■ Exercise task: Print the material word for word, starting at the line that contains "Click the LJ" and running through the end of the material, with both of those lines included.

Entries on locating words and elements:
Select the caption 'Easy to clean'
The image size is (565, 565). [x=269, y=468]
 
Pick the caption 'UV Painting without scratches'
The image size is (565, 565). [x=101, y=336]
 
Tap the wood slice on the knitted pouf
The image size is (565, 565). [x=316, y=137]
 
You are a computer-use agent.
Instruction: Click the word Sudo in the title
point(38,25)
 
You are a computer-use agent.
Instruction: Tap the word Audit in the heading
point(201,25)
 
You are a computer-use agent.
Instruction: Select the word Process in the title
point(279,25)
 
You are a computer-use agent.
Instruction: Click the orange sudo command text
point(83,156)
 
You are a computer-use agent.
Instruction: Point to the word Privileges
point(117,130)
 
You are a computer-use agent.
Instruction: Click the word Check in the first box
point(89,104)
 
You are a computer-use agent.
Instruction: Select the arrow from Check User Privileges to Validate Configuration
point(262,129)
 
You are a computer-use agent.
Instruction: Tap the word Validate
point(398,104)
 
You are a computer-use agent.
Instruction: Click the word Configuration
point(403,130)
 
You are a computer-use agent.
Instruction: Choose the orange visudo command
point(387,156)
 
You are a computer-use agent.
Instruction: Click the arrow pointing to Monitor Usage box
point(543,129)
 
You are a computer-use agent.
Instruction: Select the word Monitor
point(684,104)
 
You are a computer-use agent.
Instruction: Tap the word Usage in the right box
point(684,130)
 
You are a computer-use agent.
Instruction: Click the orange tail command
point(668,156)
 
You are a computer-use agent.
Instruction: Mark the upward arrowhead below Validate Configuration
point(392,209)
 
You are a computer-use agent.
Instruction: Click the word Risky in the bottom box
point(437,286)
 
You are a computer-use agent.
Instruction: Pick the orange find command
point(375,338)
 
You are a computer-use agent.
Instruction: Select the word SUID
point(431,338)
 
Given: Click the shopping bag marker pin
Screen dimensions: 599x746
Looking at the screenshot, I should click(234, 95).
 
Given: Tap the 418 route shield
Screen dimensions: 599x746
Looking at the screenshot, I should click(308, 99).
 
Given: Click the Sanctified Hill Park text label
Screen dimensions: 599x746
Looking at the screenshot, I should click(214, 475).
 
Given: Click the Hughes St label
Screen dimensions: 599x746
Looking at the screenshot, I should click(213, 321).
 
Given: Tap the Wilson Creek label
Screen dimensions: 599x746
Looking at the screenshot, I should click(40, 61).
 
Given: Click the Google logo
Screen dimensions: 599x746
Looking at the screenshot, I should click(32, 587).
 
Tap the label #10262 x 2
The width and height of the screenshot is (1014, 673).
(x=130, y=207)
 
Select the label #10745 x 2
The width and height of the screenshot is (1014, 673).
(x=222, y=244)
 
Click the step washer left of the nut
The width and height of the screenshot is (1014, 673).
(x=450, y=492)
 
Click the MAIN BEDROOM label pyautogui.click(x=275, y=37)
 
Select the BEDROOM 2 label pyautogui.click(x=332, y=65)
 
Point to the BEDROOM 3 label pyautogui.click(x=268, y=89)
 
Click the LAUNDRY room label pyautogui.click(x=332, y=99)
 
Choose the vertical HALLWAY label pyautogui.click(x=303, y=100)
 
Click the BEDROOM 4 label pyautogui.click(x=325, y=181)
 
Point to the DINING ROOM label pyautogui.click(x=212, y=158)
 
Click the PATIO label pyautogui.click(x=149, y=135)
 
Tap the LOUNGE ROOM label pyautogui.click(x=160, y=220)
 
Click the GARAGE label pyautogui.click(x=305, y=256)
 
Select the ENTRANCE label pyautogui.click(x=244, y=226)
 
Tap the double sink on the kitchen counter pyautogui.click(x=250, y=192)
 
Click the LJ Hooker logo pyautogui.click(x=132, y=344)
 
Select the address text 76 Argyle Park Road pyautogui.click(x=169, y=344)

■ Solution to this problem:
Click the LJ Hooker logo pyautogui.click(x=132, y=344)
 
Select the address text 76 Argyle Park Road pyautogui.click(x=169, y=344)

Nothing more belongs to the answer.